## [Given records]
§
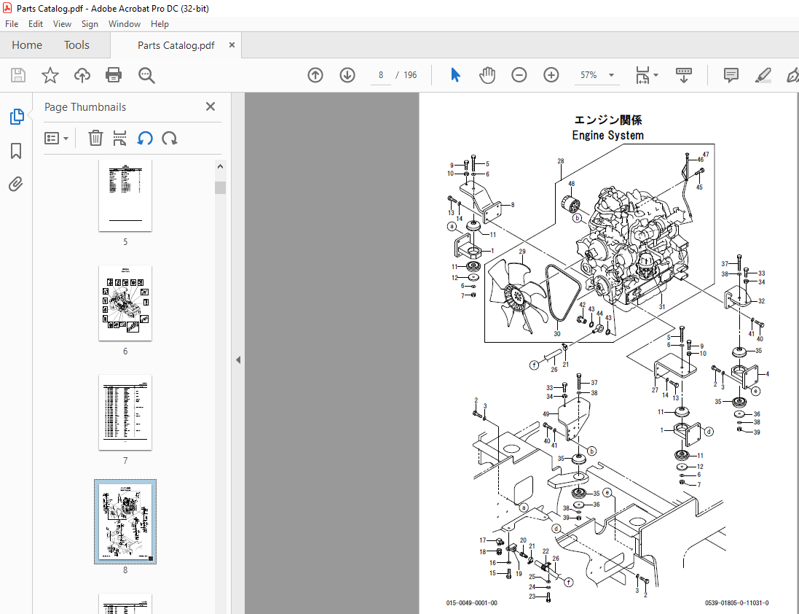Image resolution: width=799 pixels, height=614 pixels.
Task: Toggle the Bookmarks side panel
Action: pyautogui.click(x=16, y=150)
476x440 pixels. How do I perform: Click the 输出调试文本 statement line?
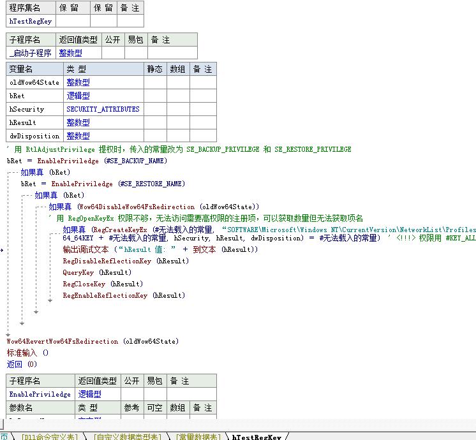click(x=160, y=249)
§
## [Task objective]
Copy the lines above word for word, leaving out the pictures.

## [Result]
Image resolution: width=799 pixels, height=614 pixels.
Task: Toggle the Bookmarks side panel
Action: pyautogui.click(x=16, y=150)
476x440 pixels. How do I perform: Click the 输出调试文本 statement line?
click(x=160, y=249)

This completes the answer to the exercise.